## Exercise prompt
Count the lines in the rows below that contain the word "width". Give only the number.

## Information given
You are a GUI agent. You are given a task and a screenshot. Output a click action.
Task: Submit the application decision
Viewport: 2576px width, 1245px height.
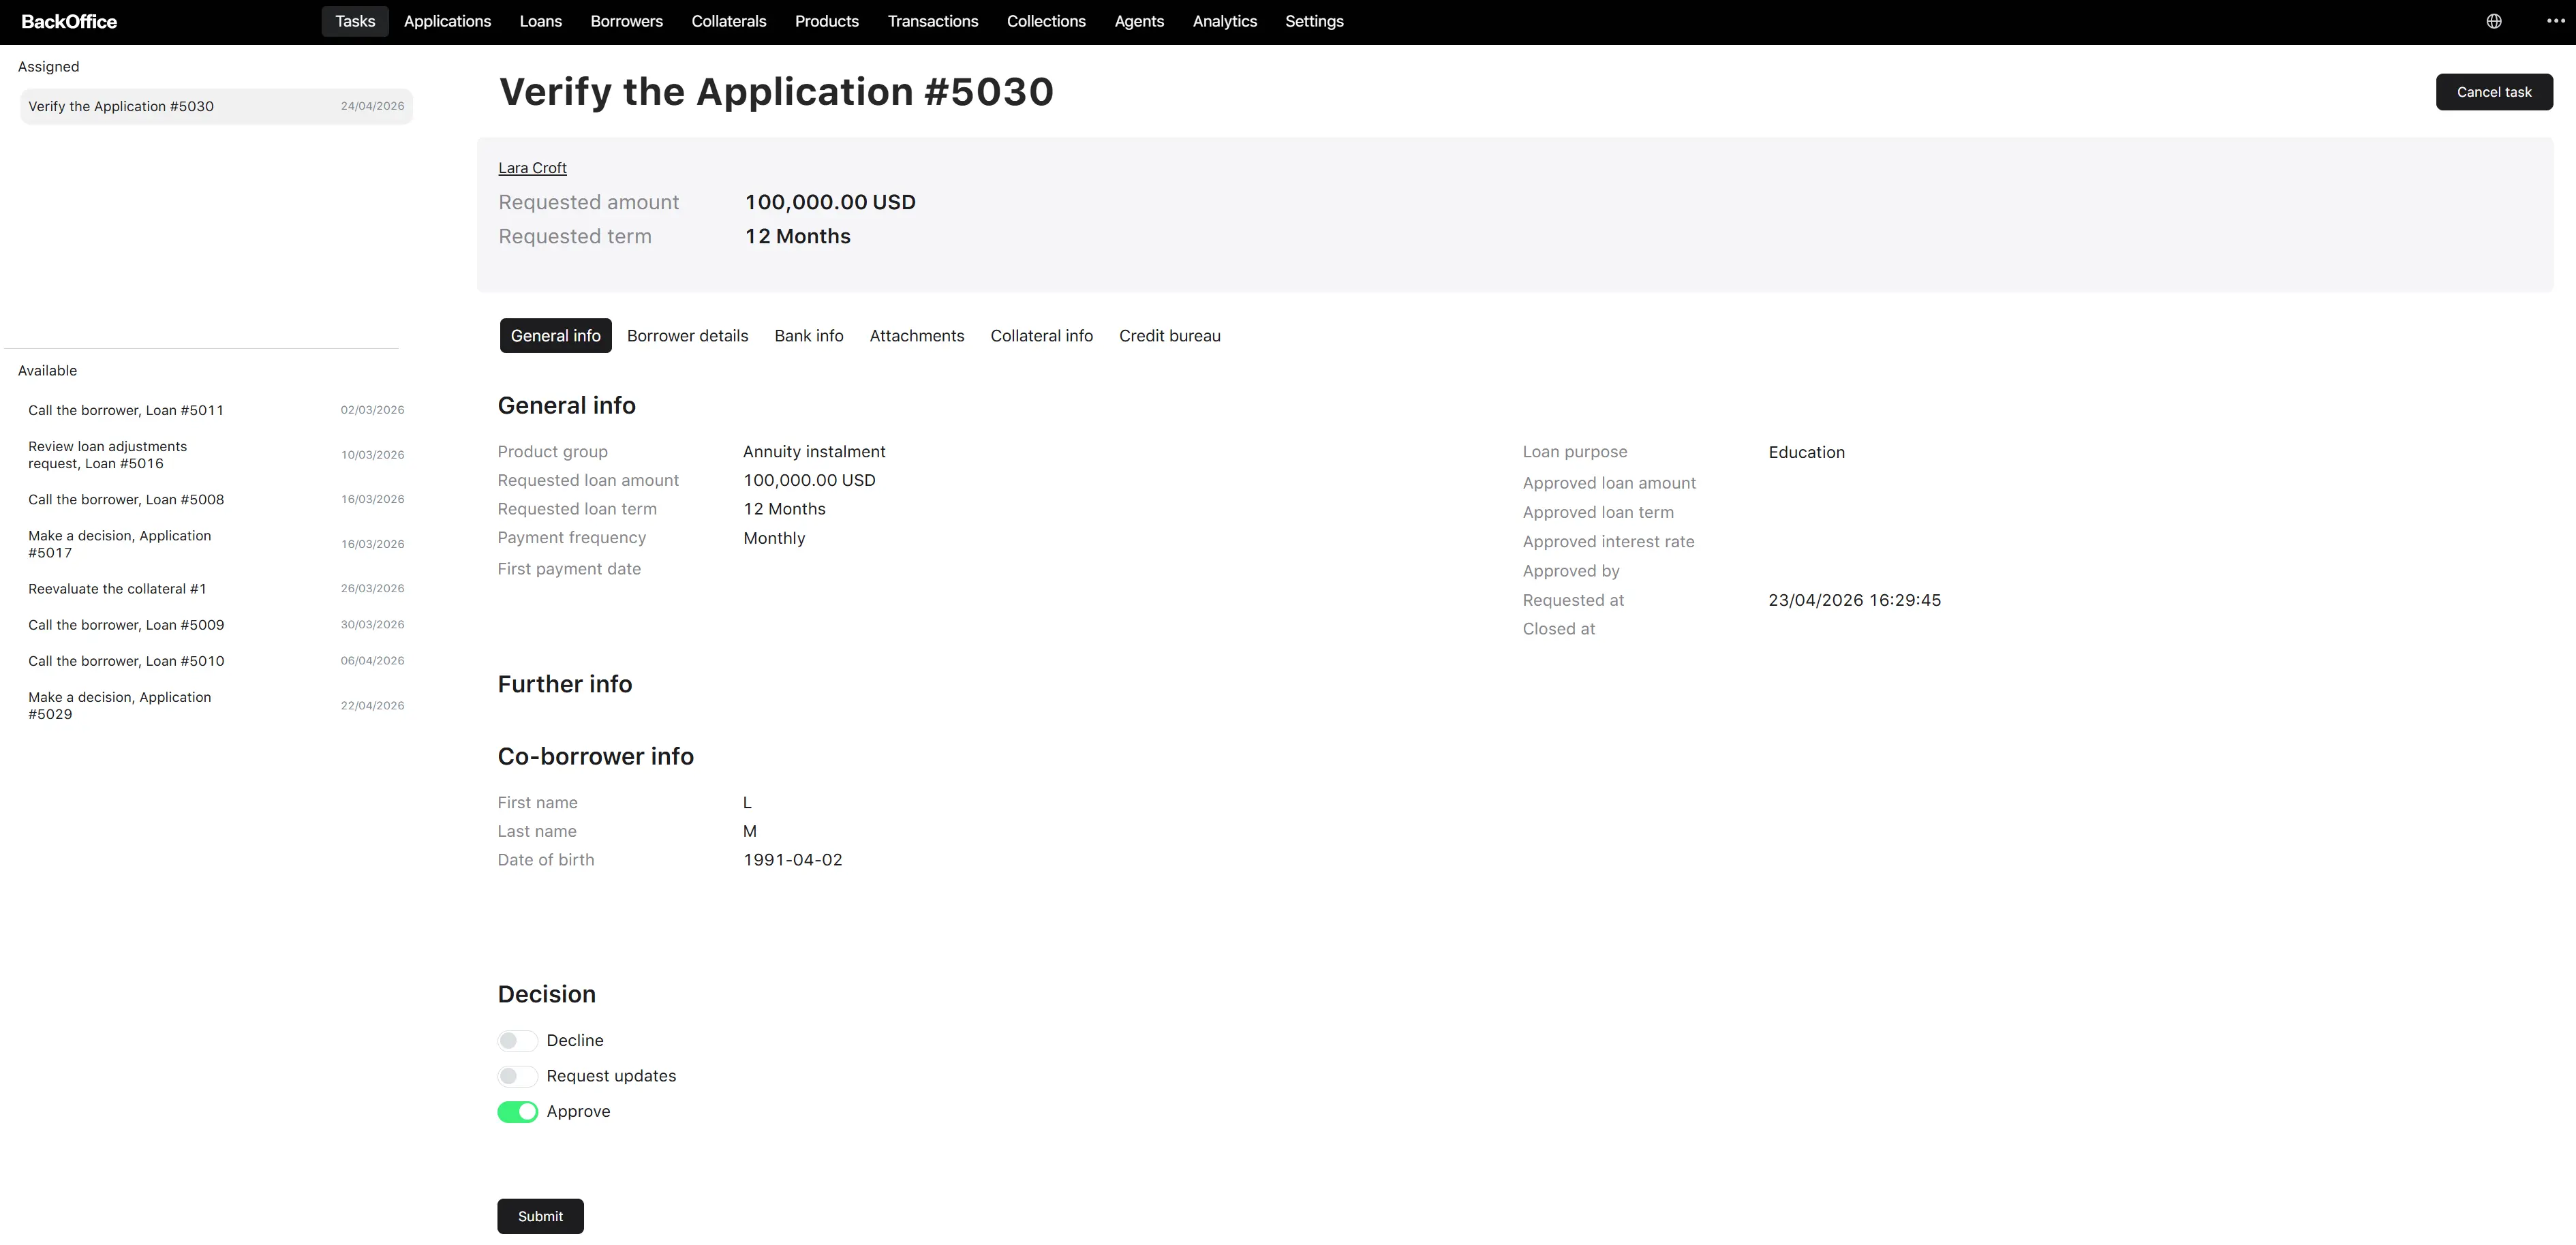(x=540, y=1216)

==

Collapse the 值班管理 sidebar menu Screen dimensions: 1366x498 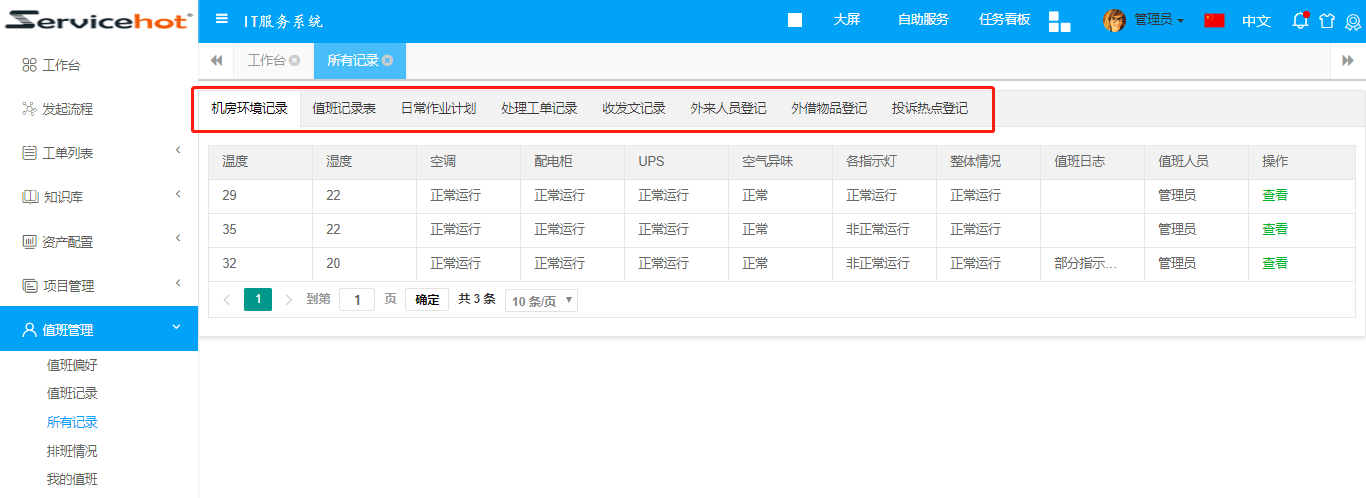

==

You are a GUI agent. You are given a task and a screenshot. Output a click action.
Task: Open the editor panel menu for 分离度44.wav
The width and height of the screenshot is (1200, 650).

## Written solution
2